▶ [Records drawn from a dataset]

================================

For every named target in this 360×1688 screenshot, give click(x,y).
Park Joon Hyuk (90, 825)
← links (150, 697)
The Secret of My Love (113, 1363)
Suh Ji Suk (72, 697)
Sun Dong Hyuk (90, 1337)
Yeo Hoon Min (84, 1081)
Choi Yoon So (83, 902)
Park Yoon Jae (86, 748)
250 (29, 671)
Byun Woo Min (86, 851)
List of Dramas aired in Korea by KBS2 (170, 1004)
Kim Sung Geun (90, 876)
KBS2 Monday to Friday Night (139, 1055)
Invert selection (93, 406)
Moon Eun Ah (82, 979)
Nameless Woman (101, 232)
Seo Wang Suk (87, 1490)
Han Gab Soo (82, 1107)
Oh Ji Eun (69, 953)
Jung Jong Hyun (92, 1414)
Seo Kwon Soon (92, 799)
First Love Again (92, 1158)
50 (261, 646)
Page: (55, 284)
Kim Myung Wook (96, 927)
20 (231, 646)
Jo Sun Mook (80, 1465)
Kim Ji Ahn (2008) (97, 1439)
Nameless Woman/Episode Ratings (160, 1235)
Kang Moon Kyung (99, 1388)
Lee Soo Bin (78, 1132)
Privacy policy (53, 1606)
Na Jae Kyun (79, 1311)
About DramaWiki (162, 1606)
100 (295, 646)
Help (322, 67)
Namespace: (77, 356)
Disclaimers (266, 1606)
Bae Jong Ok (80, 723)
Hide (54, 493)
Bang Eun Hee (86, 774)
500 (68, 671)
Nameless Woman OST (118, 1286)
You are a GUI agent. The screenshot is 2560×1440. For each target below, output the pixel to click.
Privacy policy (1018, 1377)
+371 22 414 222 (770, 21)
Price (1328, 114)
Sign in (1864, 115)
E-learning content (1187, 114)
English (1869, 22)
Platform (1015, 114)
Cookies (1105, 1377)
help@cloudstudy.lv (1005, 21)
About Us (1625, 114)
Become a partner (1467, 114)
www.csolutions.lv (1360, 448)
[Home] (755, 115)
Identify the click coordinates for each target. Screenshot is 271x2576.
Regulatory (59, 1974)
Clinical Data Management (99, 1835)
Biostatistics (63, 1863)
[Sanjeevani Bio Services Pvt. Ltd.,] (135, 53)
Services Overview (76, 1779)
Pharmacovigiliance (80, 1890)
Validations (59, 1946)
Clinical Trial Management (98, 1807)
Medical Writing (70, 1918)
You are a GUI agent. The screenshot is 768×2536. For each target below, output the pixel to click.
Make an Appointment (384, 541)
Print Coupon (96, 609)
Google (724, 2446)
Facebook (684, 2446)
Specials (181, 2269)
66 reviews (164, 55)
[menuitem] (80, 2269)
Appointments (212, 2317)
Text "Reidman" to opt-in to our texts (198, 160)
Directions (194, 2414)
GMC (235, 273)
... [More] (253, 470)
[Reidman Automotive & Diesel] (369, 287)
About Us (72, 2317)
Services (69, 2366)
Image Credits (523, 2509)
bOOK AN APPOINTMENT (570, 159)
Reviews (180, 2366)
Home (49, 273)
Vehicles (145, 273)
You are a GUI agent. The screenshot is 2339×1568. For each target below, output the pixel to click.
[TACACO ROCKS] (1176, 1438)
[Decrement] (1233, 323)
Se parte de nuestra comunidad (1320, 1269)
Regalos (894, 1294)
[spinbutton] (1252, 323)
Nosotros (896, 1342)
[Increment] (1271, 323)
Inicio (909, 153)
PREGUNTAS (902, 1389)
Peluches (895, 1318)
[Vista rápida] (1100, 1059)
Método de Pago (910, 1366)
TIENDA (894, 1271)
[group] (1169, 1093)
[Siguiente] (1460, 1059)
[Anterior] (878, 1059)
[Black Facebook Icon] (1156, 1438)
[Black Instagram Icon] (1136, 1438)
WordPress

================================

▶ [WHAT YOU HAVE TO DO]
Above are the records; copy exactly the lines from the line with "Regulatory (59, 1974)" through the line with "Medical Writing (70, 1918)", both included.

▶ [RESULT OF THIS EXERCISE]
Regulatory (59, 1974)
Clinical Data Management (99, 1835)
Biostatistics (63, 1863)
[Sanjeevani Bio Services Pvt. Ltd.,] (135, 53)
Services Overview (76, 1779)
Pharmacovigiliance (80, 1890)
Validations (59, 1946)
Clinical Trial Management (98, 1807)
Medical Writing (70, 1918)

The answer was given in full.